Migrating Standard Cells for Multiple Drive Strengths by Routing Imitation
Presenter: Xiaohan Gao, Peking University
Abstract: Standard cells are critical primitives of modern integrated circuits. Designing standard cells requires time-consuming manual optimization. Within a standard cell library, designers resize standard cells with the same functionality for different drive strengths. Building up all the layouts of all drive strengths from scratch introduces a lot of repetitive and redundant work, especially in routing. We propose a standard cell resizing framework to migrate a layout to another drive strength by imitating the routing of the existing layout.

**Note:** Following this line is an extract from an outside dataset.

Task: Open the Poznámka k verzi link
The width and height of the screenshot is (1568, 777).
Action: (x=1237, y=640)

Experimental results demonstrate that our framework is capable of synthesizing layouts with competitive performance with the manual layouts on an industrial standard cell library.
New AI Approach of Foundry-based DTCO Methodology for Next-Generation EDA Applications
Invited Speaker: Gordon Shou, ICPSROOT
One innovative approach to address this gap is to utilize AI to build virtual manufacturing models, which leverage big data from both manufacturing process characteristics and design electrical properties. ICSprout, the world's only university-operated 12-inch wafer fab, has amassed a substantial amount of silicon data since its inception in 2022. This data, encompassing CMOS, eFlash, BCD, and other technologies, has facilitated the development of an AI virtual manufacturing model for individual process steps such as CESL, Thin Film Deposition, Oxidation, and CMP.

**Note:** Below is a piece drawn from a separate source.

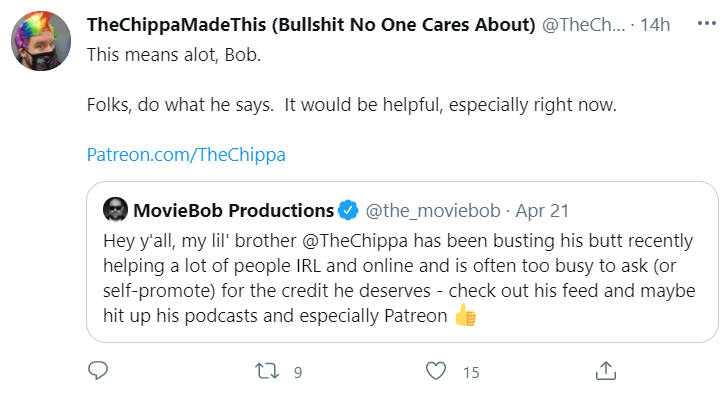Open the rainbow-haired profile avatar

(41, 41)
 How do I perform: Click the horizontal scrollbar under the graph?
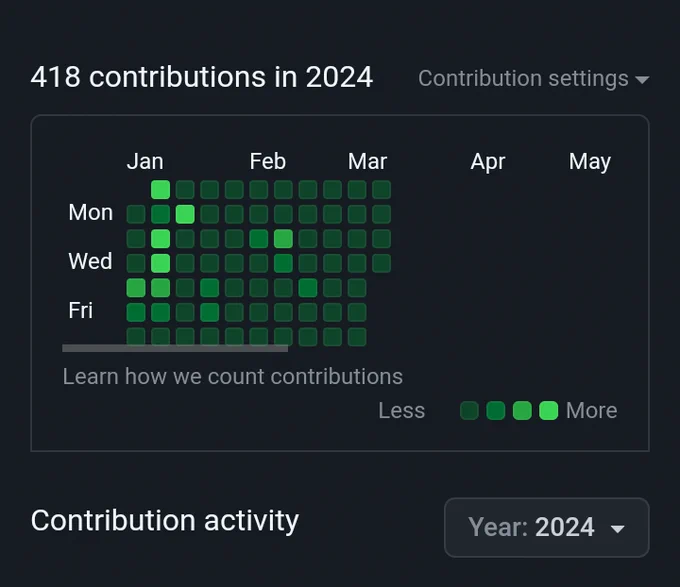point(175,348)
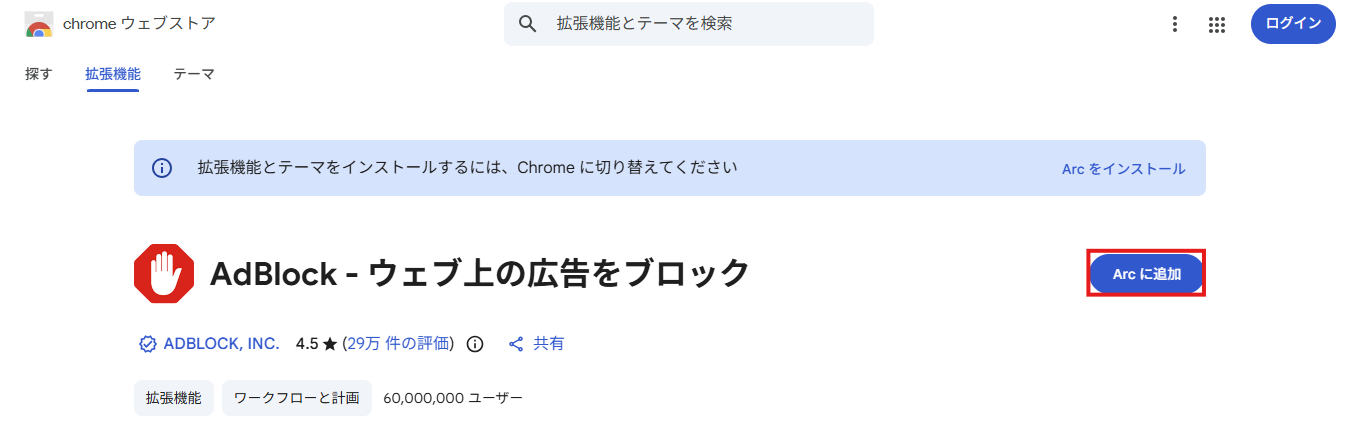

This paper presents the progress of an AI model for a single process step, CESL. Using approximately 16K sets of design and process silicon data from the ICSprout fab environment, an AI model was trained to predict process parameters based on the required electrical properties of the chip design. The developed AI model achieves highly accurate CESL process estimation with 97% accuracy. Notably, the prediction is bidirectional, enabling the model to provide precise electrical performance prediction given process combination inputs.
This model offers significant benefits to both designers and manufacturers, with the potential to reduce R&D costs and Design of Experiments (DOE) cycle time.